The ruling comes today following almost four years’ legal and political maneuvering regarding the man who ran the Megaupload business and following the raid on his mansion in January 2012.
Dotcom faces US changes that range from copyright charges to money laundering and allegedly running a criminal conspiracy.
The Megaupload business was owned by Dotcom and fellow defendant Ortman, which generated tens of millions of dollars in revenues from music and movie downloads.
The FBI warrant sought the four on a range of charges relating to the Megaupload business, from criminal copyright violation through to moneylaundering and operating an organised criminal conspiracy.
Megaupload, owned by Dotcom and Ortmann, was a popular filesharing website dominated by copyrighted material available for download. The business was a huge moneyspinner with Dotcom pulling in US$60m over 2009 and 2010.
An FBI investigation into it began in 2010, about the time the United States stepped up its protection of intellectual property across the internet, and culminated in a series of coordinated raids across the world. Along with the four arrested in New Zealand, warrants were issued for three other Megaupload staff in other countries.
Dotcom will almost certainly appeal today’s District Court decision to New Zealand’s higher courts and proceed to the highest court, the New Zealand Supreme Court.
The New Zealand Herald report that he also said he had fresh legal funding to defend himself in New Zealand and also planned to take legal action in Hong Kong seeking more than $2 billion in damages for the takedown of Megaupload. His Hong Kong lawyer, Kiwi expat Gerard McCoy had won the right for Dotcom to access $50m in restrained funds for legal and living expenses.
“I now have the opportunity to fight back in Hong Kong and take legal action against those who have destroyed what I have built there and that means I can sue, indirectly the US government by suing the Hong Kong Department of Justice.”
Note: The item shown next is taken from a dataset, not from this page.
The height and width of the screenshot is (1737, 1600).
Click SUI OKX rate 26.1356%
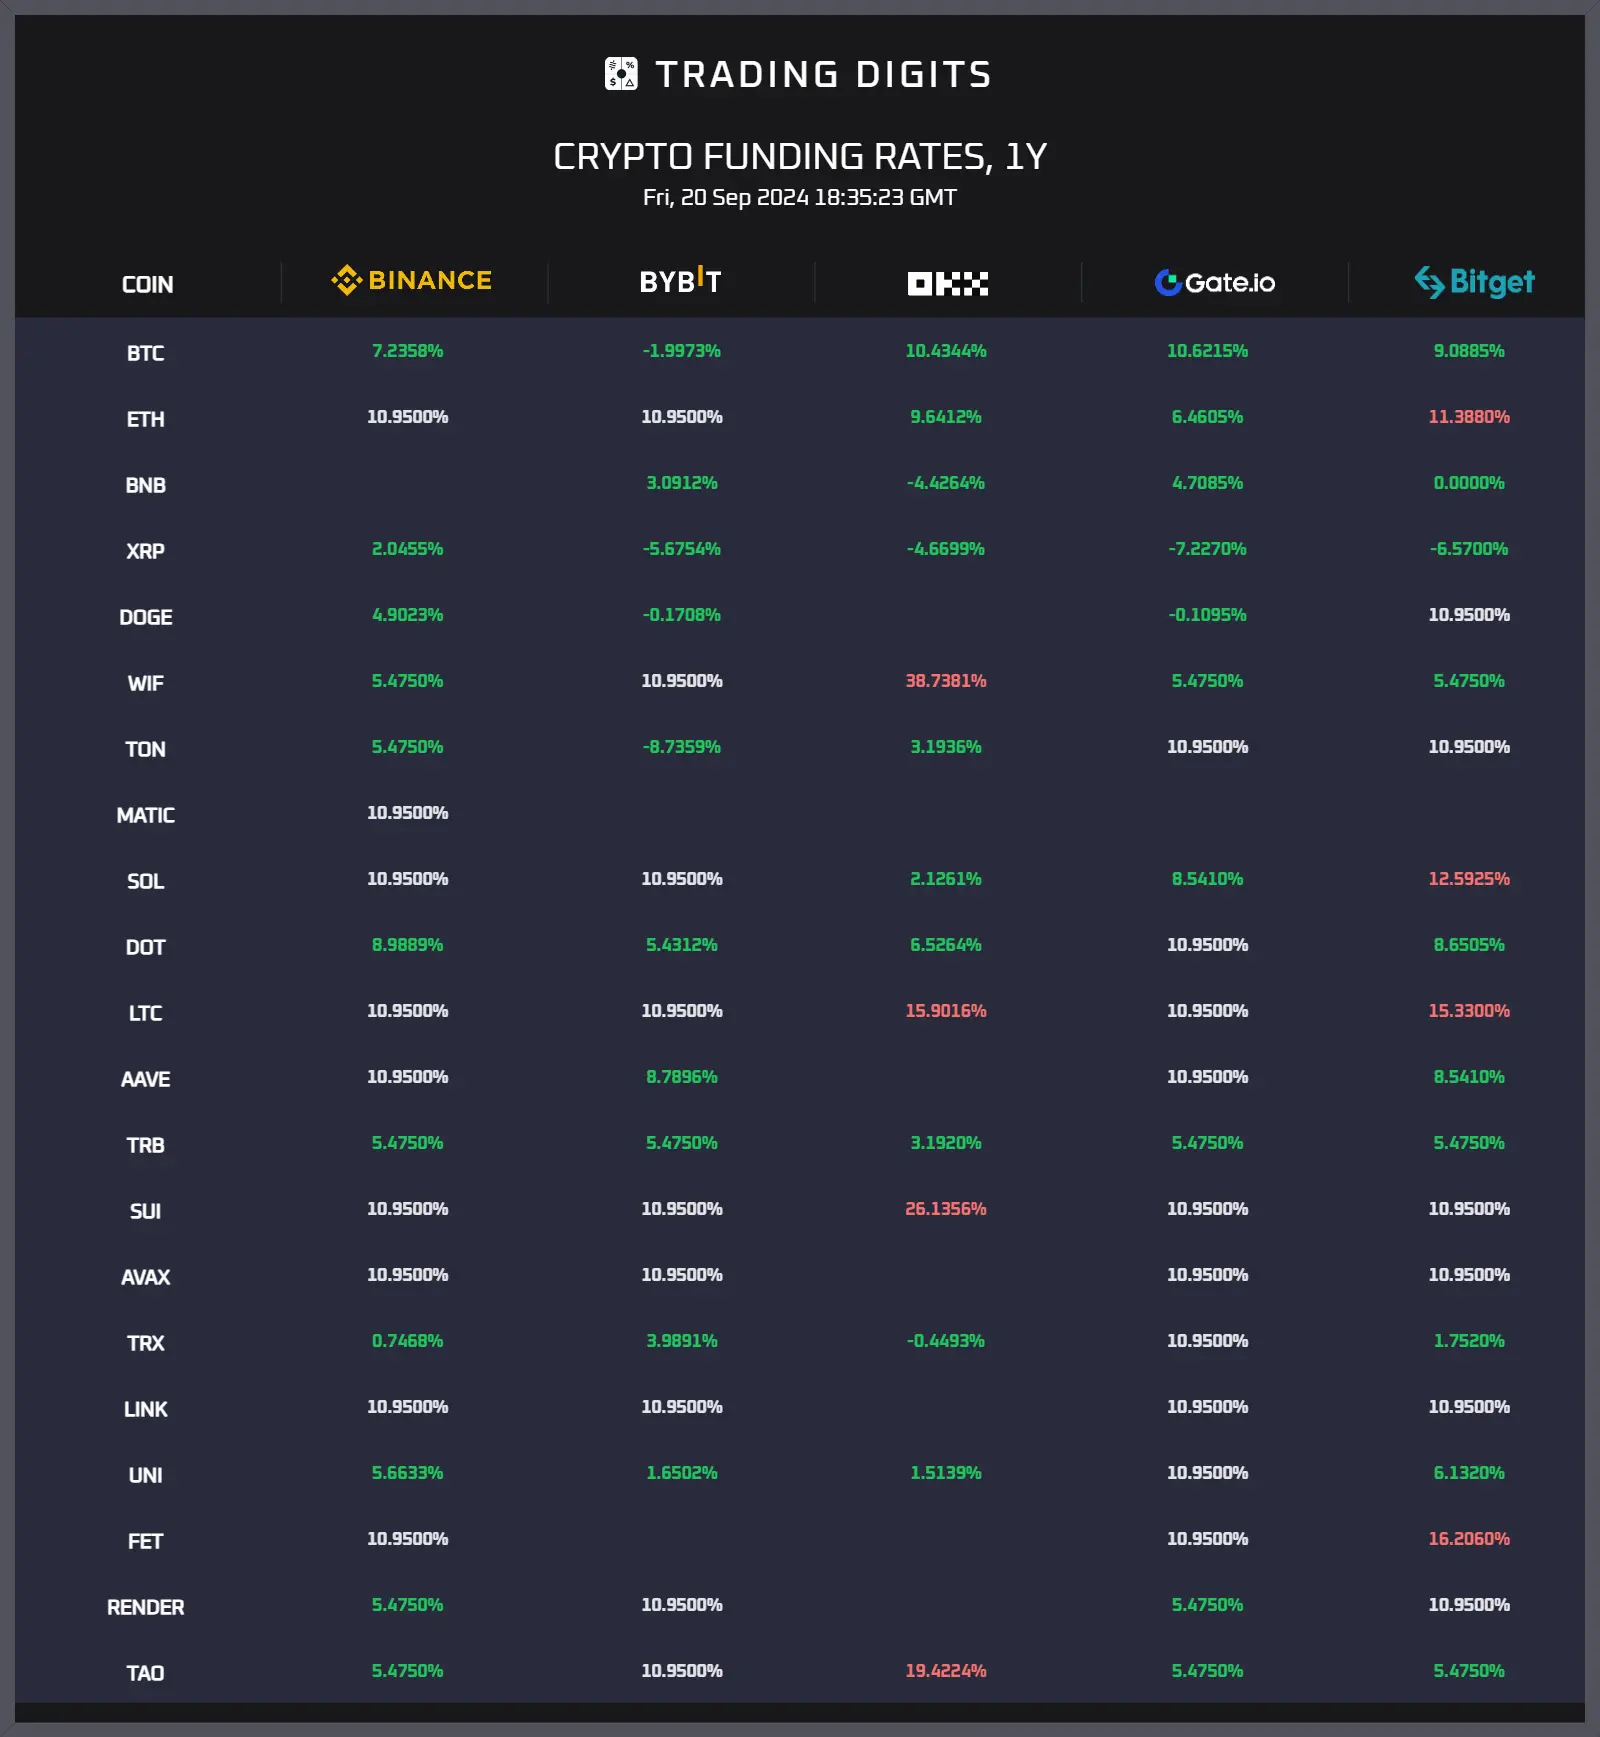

“I have had enough of being defensive. I want to go on the attack now and 2016 will bring that opportunity.”
Dotcom, who has permanent residency under a government visa scheme for wealthy migrants, has also threatened fresh legal action in New Zealand over any deportation attempt by Immigration NZ. The Herald revealed in October 2014 he had not listed a dangerous driving conviction on his residency application as required by law.
An Immigration NZ spokesman said the investigation was not yet complete and it was “still assessing Mr Dotcom’s potential liability for deportation”.
The spokesman said “it is not possible to say how long this process will take”.
Dotcom said he believed the deportation option was being held in reserve in case he was successful fighting off extradition.
“If I win the extradition then we deport. If he loses we don’t have to deport. It’s Plan B, right? They’re waiting for the decision, if I’m eligible for surrender.”
The extradition case saw New Zealand government lawyers, acting for the US government and presenting evidence thaat showed the Megaupload filesharing buisness was intended to aid and reward the pirating of copyrighted material.